January 9 – As FIFA moves closer towards a landmark decision to expand the World Cup finals from 2026, saying the idea has the support of a vast majority of its national federations, the head of one South American association has revealed FIFA president Gianni Infantino is backing an equally ground-breaking and somewhat controversial move to merge the CONCACAF and CONMEBOL qualifiers.

Venezuelan Football Federation president Laureano Gonzalez, a CONMEBOL vice-president, says his confederation would seek at least 14 slots in the finals if two regions end up being combined.

The FIFA Council is due to vote on Tuesday whether in principle to increase the number of teams from the current 32 to either 40 or 48 though crucially no decision will be taken on the specific allocations of extra slots, very much the main battleground, until later.

CONMEBOL currently has four-and-a-half places for its 10 members while CONCACAF, which covers north and central America and the Caribbean, has 35 FIFA members but three-and-a-half places.

“There is a suggestion from Gianni Infantino to unify the CONMEBOL and CONCACAF qualifiers,” Gonzalez told the Venezuelan sports daily Meridiano. “This would have support if they gave us more places. At the moment, we have seven between the two confederations, plus two half places.”

“If this went up to 14, similar to what Europe has for more or less the same number of teams, the idea would catch on in the continent.”

Europe currently has 13 places (plus one more at 2018 for hosts Russia) though it is strongly rumoured this could go up to 16 under the expansion plan in order to persuade a sceptical UEFA to accept the idea.

Under Infantino’s proposal, the competition’s first round would be changed from eight groups of four to 16 of three, with the top two in each group advancing to a new last-32.

While FIFA’s Council looks almost certain to give the green light to the first increase in the size of its flagship tournament since 1998, support is far from unanimous with the Germans having already expressed their opposition, citing “considerable weaknesses” including the potential for meaningless games and deliberately engineered results. One solution to this is a proposal, backed by Infantino, for drawn group fixtures to be settled by penalty shoot-outs.

FIFA’s council will meet the morning after today’s star-studded inaugural FIFA awards ceremony, The Best FIFA Football Awards – at which Cristiano Ronaldo is favourite to pick up the main. Ronaldo has already clinched the Ballon d’Or accolade, edging home ahead the others on the shortlist, Lionel Messi and Antoine Griezmann.

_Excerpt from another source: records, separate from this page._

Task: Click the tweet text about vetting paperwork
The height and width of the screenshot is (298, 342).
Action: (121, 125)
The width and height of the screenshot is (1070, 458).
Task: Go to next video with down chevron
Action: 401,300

FIFA ended its six-year collaboration with the magazine France Football for the Ballon d’Or award last year and now organises its own gala occasion. Eight prizes are up for grabs including best women’s player and the best men’s and women’s coaches. Voting is by national team captains and coaches, selected journalists and, for the first time, an online poll of fans. Each category counts for 25% of the points.